▶ **EXERCISE PROMPT**
Answer these from the Paperless-ngx lab page below:
1. Which PostgreSQL version does the 2026 reference stack pin?
2. What address and port does the gotenberg VM use?
3. What does the build do if Paperless can't reach any of its four backends?

▶ **READING TEXT**
★ ★ ★

OpenFactory Paperless-ngx document lab with Tika parser, Gotenberg PDF generator, Postgres and Redis

Build a Paperless-ngx Document Lab on OpenFactory

A five-VM document archive: Paperless + Tika + Gotenberg + Postgres + Redis, from one prompt

March 24, 2026

Paperless-ngx is the document archive every paperless office wishes it had: scan-or-drop a PDF and Paperless OCRs it, tags it, files it by correspondent, and makes the full text searchable in seconds. It's the sixth-most-deployed app in the 2026 r/selfhosted survey, and once it's ingested a year of mail you stop filing paper by hand and start searching for it.

Under the hood Paperless is not one program but a pipeline. The 2026 reference stack pins Paperless-ngx 2.20.11 against PostgreSQL 18 and Redis 8, with Gotenberg 8.15 and Apache Tika 3.1.0 handling the formats Paperless can't parse on its own (AiCybr setup guide, 2026). A file lands in the consume folder, a Celery worker detects its type, office documents are routed through Gotenberg and Tika, image-only PDFs get Tesseract OCR through the ocrmypdf wrapper, and Paperless keeps both the original and a searchable PDF while indexing the full text in Whoosh (Paperless-ngx docs).

This post walks through that full pipeline on OpenFactory: five buildable VMs — Paperless, Apache Tika for content extraction, Gotenberg for PDF generation, Postgres, and Redis — from one prompt, shipped as bootable ISOs. The lab gives you the topology and the wiring; this post is about what runs on top of it and what you owe the archive once it holds your real paper.

What you'll build

paperless (10.75.0.10:8000) — the app server with consume / media / data directories already on disk.
tika (10.75.0.20:9998) — Apache Tika for extracting text from Office docs, emails, and everything that isn't already a PDF.
gotenberg (10.75.0.21:3000) — Chromium- and LibreOffice-backed PDF generation, so Paperless can render every input to a uniform archival format.
postgres (10.75.0.30:5432) — the document and tag metadata store.
redis (10.75.0.31:6379) — the message broker for the Celery task queue. Every consume job, OCR run, and scheduled workflow flows through here, which is why it earns its own node even though it is the smallest box in the lab.

Why build it on OpenFactory

The ISO is the spec. Consume folder, OCR config, Tika and Gotenberg endpoints all baked in. Boot, point the scanner, watch documents land.
Heavy parsers split out. Tika and Gotenberg get their own VMs so OCR pressure doesn't starve the web UI.
Scenario assertions ride along. The build fails closed if Paperless can't reach any of its four backends.

★ ★ ★

▶ **RECORDS PROVIDED**

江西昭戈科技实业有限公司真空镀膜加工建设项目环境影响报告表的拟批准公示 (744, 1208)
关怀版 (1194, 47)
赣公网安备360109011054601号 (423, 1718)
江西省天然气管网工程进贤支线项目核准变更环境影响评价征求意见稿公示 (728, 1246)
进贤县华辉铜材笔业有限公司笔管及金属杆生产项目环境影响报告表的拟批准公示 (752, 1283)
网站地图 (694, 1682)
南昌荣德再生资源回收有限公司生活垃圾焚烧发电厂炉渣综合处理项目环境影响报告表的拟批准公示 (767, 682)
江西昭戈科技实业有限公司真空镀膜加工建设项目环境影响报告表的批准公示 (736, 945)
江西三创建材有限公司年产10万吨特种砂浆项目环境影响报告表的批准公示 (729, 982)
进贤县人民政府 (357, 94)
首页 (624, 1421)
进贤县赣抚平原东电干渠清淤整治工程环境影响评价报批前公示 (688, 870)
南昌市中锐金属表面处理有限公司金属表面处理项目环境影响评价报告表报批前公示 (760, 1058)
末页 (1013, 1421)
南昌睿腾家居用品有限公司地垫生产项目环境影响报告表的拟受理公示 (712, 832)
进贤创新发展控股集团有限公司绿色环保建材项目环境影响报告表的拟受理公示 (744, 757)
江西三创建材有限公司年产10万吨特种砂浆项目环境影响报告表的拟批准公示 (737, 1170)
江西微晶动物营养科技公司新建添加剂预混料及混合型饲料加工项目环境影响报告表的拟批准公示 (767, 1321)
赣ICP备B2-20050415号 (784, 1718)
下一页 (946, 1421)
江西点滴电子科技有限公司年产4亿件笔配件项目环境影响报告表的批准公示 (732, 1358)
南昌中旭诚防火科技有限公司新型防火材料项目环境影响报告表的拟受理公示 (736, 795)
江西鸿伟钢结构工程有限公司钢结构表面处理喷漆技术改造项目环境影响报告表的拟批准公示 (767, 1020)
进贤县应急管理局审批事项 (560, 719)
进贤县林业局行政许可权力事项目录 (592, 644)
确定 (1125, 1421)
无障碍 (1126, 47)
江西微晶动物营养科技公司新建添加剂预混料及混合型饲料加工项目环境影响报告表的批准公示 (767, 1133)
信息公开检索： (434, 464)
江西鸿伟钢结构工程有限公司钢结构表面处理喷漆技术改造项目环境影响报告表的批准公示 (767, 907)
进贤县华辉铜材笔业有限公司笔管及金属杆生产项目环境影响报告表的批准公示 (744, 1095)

★ ★ ★

▶ **IN RESPONSE**
1. PostgreSQL 18
2. 10.75.0.21:3000
3. It fails closed.